_What the task requires_: Reproduce each line from the first in the data through the line that contains "Increase scaling factor" exactly; give nothing else.
-- Opening Marker --
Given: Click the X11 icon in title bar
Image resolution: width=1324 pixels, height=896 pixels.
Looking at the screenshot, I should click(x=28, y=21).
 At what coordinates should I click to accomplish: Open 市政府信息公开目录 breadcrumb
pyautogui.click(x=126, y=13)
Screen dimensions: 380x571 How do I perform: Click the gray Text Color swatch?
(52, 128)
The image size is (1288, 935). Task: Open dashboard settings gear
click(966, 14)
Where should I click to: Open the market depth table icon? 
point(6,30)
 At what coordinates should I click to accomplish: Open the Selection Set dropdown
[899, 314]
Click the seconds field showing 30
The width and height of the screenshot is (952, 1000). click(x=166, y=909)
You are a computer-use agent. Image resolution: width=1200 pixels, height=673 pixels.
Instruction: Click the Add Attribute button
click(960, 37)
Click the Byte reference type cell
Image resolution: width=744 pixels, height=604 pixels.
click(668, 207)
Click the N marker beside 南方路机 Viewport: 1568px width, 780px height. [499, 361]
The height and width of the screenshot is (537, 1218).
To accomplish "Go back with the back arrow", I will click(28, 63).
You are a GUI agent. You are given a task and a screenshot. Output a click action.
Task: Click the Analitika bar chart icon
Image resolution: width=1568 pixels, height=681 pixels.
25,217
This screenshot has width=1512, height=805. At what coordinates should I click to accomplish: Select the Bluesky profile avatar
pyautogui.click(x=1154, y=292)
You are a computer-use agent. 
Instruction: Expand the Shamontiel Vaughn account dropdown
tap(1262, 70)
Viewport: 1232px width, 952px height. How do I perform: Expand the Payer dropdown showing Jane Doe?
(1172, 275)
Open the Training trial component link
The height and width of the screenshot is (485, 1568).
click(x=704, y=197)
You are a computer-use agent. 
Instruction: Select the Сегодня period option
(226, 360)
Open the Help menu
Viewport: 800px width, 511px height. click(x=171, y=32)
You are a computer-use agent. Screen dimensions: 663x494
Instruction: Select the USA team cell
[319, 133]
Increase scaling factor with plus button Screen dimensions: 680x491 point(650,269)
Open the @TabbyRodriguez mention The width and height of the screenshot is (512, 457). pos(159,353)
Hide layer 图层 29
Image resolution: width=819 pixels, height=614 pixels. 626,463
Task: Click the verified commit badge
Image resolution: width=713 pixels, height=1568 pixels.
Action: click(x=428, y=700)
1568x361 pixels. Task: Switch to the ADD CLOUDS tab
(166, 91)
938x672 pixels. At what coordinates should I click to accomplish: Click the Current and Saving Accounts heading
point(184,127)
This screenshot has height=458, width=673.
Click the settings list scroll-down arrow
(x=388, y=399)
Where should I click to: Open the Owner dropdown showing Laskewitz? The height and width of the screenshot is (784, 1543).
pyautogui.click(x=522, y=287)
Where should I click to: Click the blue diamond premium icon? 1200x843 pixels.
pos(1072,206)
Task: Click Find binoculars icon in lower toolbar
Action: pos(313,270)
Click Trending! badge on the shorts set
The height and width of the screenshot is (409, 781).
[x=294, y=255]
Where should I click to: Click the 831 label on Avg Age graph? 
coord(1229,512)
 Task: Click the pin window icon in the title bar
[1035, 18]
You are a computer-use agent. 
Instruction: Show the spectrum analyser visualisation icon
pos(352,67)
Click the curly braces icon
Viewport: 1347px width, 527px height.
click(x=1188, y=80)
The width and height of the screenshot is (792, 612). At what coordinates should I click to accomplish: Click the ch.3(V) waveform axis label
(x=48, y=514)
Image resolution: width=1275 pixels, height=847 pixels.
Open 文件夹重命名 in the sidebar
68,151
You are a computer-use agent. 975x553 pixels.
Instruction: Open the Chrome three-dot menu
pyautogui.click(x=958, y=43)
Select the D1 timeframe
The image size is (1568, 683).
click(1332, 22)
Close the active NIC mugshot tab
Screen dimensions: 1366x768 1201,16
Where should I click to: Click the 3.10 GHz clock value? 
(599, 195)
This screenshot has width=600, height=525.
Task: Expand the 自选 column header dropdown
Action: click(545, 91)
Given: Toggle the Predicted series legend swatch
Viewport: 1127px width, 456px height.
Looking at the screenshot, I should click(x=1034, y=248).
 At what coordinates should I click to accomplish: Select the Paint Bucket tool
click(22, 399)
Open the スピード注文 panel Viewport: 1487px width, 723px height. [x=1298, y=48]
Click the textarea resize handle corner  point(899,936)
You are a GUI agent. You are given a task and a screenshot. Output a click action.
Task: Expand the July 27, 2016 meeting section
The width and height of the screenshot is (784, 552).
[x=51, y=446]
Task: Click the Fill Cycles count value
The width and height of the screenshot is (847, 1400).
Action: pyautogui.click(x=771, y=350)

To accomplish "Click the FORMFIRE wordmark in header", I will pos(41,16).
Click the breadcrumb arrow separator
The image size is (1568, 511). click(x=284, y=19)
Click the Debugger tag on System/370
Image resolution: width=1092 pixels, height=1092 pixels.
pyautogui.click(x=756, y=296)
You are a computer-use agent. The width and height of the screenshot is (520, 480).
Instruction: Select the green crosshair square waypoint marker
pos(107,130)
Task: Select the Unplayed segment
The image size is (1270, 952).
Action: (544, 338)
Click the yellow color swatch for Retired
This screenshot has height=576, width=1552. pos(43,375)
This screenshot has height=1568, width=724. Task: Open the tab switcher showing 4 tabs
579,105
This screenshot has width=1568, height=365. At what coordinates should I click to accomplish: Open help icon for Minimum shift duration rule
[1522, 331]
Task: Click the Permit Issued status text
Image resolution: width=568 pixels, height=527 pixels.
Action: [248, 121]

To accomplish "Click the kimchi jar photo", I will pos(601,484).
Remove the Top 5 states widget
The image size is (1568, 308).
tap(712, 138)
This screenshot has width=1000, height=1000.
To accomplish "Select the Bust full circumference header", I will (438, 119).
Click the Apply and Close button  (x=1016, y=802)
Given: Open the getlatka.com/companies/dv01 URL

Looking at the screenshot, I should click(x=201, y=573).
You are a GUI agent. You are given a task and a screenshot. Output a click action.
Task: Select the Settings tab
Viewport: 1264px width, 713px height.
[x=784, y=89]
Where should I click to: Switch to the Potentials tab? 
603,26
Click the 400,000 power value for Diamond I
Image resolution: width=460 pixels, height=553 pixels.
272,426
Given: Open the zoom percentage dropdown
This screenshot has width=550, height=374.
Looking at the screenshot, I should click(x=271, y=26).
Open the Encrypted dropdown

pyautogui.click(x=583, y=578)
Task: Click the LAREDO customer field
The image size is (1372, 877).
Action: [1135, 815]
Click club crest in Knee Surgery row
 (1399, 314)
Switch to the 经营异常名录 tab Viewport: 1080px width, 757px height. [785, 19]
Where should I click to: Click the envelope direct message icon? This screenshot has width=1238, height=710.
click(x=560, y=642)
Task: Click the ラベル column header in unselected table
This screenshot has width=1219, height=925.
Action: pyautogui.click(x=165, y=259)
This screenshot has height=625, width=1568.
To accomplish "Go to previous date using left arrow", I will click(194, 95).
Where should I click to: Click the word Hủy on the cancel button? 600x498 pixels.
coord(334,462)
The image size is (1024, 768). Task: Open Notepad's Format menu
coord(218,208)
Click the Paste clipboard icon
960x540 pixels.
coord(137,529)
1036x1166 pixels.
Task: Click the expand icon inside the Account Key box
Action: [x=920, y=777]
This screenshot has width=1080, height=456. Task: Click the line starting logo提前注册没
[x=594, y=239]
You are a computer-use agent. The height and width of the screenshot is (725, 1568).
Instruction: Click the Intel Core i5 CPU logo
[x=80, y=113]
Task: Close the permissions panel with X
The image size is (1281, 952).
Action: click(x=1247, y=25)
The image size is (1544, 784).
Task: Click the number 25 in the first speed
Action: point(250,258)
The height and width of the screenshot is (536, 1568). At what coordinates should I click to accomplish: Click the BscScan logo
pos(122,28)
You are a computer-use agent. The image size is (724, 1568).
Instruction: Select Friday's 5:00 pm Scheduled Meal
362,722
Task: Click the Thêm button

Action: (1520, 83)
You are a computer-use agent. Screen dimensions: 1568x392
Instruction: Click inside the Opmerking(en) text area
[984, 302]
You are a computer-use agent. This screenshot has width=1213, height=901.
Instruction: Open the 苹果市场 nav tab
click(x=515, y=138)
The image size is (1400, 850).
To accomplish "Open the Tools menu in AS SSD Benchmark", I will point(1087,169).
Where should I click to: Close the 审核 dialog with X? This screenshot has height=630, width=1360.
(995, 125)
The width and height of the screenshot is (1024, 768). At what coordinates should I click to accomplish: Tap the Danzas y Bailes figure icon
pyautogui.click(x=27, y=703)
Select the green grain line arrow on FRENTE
-- Closing Marker --
_Exercise response_:
Given: Click the X11 icon in title bar
Image resolution: width=1324 pixels, height=896 pixels.
Looking at the screenshot, I should click(x=28, y=21).
 At what coordinates should I click to accomplish: Open 市政府信息公开目录 breadcrumb
pyautogui.click(x=126, y=13)
Screen dimensions: 380x571 How do I perform: Click the gray Text Color swatch?
(52, 128)
The image size is (1288, 935). Task: Open dashboard settings gear
click(966, 14)
Where should I click to: Open the market depth table icon? 
point(6,30)
 At what coordinates should I click to accomplish: Open the Selection Set dropdown
[899, 314]
Click the seconds field showing 30
The width and height of the screenshot is (952, 1000). click(x=166, y=909)
You are a computer-use agent. Image resolution: width=1200 pixels, height=673 pixels.
Instruction: Click the Add Attribute button
click(960, 37)
Click the Byte reference type cell
Image resolution: width=744 pixels, height=604 pixels.
click(668, 207)
Click the N marker beside 南方路机 Viewport: 1568px width, 780px height. [499, 361]
The height and width of the screenshot is (537, 1218).
To accomplish "Go back with the back arrow", I will click(28, 63).
You are a GUI agent. You are given a task and a screenshot. Output a click action.
Task: Click the Analitika bar chart icon
Image resolution: width=1568 pixels, height=681 pixels.
25,217
This screenshot has width=1512, height=805. At what coordinates should I click to accomplish: Select the Bluesky profile avatar
pyautogui.click(x=1154, y=292)
You are a computer-use agent. 
Instruction: Expand the Shamontiel Vaughn account dropdown
tap(1262, 70)
Viewport: 1232px width, 952px height. How do I perform: Expand the Payer dropdown showing Jane Doe?
(1172, 275)
Open the Training trial component link
The height and width of the screenshot is (485, 1568).
click(x=704, y=197)
You are a computer-use agent. 
Instruction: Select the Сегодня period option
(226, 360)
Open the Help menu
Viewport: 800px width, 511px height. click(x=171, y=32)
You are a computer-use agent. Screen dimensions: 663x494
Instruction: Select the USA team cell
[319, 133]
Increase scaling factor with plus button Screen dimensions: 680x491 point(650,269)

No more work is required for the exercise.